» Aim of the task:
Below are the entries. Transcribe exactly the lines from the one with "[dialog] (640, 852)" through the one with "VHP Bangladesh (715, 2128)", ends included, and leave out all others.

(Stored records)
■ ■ ■
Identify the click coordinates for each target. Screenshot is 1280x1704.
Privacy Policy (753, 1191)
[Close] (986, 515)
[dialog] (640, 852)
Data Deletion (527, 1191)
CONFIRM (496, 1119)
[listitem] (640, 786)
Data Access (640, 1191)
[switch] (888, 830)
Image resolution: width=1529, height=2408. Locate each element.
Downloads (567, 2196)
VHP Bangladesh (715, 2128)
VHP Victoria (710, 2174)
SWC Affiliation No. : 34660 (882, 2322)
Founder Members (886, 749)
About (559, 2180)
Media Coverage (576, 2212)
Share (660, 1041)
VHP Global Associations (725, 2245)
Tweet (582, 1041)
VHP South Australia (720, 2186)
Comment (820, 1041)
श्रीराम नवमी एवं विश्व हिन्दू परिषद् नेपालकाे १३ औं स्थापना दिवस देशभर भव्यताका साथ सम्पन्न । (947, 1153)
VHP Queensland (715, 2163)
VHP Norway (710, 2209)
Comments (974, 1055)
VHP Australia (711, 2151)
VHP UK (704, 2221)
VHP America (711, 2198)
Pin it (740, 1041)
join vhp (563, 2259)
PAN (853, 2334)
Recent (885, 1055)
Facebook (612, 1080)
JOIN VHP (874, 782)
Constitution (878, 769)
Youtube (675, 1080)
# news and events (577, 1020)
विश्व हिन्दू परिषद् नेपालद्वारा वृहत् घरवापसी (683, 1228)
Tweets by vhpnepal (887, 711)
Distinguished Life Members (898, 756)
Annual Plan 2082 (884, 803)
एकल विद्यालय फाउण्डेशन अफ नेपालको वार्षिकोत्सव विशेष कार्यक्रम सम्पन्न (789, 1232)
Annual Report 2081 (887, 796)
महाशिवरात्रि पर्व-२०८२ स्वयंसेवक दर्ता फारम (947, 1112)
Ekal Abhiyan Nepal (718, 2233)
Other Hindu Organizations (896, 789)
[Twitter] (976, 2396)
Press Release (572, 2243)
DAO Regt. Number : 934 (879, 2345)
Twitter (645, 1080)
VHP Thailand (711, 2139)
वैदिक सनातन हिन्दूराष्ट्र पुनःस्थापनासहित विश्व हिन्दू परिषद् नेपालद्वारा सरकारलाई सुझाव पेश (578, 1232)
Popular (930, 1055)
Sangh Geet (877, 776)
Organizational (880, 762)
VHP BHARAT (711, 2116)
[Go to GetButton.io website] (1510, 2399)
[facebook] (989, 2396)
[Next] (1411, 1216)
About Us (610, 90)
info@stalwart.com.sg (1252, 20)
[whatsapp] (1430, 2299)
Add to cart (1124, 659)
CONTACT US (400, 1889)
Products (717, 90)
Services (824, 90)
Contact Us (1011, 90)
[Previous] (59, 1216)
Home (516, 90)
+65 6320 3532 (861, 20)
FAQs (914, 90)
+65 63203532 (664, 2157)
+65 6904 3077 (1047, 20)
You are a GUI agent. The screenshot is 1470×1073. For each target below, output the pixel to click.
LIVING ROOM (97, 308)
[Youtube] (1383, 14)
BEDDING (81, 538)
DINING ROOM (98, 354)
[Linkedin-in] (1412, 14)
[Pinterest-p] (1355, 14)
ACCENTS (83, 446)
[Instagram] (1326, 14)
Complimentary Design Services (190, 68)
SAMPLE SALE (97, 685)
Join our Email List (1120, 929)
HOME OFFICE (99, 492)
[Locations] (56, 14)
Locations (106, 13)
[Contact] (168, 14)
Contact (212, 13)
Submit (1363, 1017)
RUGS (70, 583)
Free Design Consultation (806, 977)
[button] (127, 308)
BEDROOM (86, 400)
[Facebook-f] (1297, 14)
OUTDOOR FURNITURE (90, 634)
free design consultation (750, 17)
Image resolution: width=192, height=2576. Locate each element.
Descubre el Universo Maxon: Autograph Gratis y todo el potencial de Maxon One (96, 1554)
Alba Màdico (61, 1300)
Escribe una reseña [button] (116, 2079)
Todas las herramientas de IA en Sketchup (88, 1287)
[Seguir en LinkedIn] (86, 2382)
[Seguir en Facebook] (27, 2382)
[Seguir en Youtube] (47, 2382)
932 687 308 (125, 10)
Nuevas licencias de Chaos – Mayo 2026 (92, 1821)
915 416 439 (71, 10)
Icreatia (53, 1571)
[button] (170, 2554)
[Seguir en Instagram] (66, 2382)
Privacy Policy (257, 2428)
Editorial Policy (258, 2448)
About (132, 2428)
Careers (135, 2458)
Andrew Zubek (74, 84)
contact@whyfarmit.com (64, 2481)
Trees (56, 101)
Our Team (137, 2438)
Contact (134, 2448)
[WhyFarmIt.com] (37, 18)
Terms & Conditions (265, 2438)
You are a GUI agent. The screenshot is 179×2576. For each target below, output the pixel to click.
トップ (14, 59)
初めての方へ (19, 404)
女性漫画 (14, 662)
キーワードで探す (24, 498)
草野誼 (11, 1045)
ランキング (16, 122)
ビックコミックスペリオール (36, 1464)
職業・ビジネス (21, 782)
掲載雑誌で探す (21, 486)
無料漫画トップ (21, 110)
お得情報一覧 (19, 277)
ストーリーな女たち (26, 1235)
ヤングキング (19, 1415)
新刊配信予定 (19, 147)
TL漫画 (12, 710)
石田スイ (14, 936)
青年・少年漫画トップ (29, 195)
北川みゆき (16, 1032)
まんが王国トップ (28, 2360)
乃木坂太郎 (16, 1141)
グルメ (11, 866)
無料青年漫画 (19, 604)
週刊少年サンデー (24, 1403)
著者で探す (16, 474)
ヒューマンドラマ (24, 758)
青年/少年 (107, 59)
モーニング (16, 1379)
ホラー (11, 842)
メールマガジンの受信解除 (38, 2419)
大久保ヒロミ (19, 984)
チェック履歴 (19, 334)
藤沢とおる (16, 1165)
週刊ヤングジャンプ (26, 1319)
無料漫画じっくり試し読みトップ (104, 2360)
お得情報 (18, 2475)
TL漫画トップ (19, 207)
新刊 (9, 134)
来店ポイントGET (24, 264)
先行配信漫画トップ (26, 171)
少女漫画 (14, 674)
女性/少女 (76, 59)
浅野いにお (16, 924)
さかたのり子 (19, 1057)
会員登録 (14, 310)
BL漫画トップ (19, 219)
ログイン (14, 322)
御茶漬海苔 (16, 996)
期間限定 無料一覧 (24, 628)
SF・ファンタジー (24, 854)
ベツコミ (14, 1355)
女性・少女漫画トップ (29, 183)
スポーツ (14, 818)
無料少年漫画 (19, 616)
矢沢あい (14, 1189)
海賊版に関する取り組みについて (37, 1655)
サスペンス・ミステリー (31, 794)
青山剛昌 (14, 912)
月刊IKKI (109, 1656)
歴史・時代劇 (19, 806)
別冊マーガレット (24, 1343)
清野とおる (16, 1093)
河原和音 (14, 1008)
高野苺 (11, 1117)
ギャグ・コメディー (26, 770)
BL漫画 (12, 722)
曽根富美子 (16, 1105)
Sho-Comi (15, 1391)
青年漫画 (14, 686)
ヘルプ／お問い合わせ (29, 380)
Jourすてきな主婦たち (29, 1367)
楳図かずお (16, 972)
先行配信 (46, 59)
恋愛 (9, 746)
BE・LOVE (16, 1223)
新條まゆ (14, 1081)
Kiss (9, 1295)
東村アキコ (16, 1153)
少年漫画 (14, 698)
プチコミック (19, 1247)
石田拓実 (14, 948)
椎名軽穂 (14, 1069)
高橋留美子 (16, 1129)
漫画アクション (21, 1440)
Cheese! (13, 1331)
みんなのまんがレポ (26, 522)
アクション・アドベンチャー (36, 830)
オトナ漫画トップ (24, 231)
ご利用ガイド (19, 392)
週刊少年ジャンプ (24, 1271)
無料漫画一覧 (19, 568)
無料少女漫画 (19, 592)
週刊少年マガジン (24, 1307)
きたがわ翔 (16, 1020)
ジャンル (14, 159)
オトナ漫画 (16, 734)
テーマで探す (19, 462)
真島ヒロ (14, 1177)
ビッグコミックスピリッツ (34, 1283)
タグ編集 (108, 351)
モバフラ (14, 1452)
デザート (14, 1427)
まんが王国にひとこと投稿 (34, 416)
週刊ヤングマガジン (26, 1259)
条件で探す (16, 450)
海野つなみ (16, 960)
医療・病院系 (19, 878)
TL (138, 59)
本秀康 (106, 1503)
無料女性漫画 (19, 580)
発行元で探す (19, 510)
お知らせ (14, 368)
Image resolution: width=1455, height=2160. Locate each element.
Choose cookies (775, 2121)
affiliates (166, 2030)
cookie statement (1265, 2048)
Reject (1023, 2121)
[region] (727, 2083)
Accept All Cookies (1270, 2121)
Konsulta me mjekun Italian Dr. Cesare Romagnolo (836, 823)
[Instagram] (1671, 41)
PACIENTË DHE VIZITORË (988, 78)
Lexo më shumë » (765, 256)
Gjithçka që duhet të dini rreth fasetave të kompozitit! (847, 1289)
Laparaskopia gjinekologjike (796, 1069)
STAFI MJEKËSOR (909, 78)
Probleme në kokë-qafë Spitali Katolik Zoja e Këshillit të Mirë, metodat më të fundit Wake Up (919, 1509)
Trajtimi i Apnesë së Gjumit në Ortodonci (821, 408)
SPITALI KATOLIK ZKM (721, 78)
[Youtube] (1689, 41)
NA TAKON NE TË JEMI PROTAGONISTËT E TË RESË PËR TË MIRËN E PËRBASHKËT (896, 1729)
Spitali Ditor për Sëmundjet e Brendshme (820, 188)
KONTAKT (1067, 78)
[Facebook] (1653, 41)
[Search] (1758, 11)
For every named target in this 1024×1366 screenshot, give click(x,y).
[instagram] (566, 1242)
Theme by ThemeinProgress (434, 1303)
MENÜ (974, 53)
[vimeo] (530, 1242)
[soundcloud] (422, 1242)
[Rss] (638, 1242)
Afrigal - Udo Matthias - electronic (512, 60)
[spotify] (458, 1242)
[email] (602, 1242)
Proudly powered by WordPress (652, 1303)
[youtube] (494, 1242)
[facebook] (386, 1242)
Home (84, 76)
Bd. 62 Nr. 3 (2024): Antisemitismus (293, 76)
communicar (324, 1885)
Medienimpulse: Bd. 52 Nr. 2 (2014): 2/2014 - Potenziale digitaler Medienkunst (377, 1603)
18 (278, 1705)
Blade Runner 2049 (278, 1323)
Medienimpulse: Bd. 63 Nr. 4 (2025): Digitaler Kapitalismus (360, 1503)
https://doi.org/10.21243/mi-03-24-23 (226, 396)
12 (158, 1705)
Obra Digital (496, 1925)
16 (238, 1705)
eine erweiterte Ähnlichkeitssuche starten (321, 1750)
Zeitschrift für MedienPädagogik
■ ■ ■
» Written reply:
[dialog] (640, 852)
Data Deletion (527, 1191)
CONFIRM (496, 1119)
[listitem] (640, 786)
Data Access (640, 1191)
[switch] (888, 830)
Image resolution: width=1529, height=2408. Locate each element.
Downloads (567, 2196)
VHP Bangladesh (715, 2128)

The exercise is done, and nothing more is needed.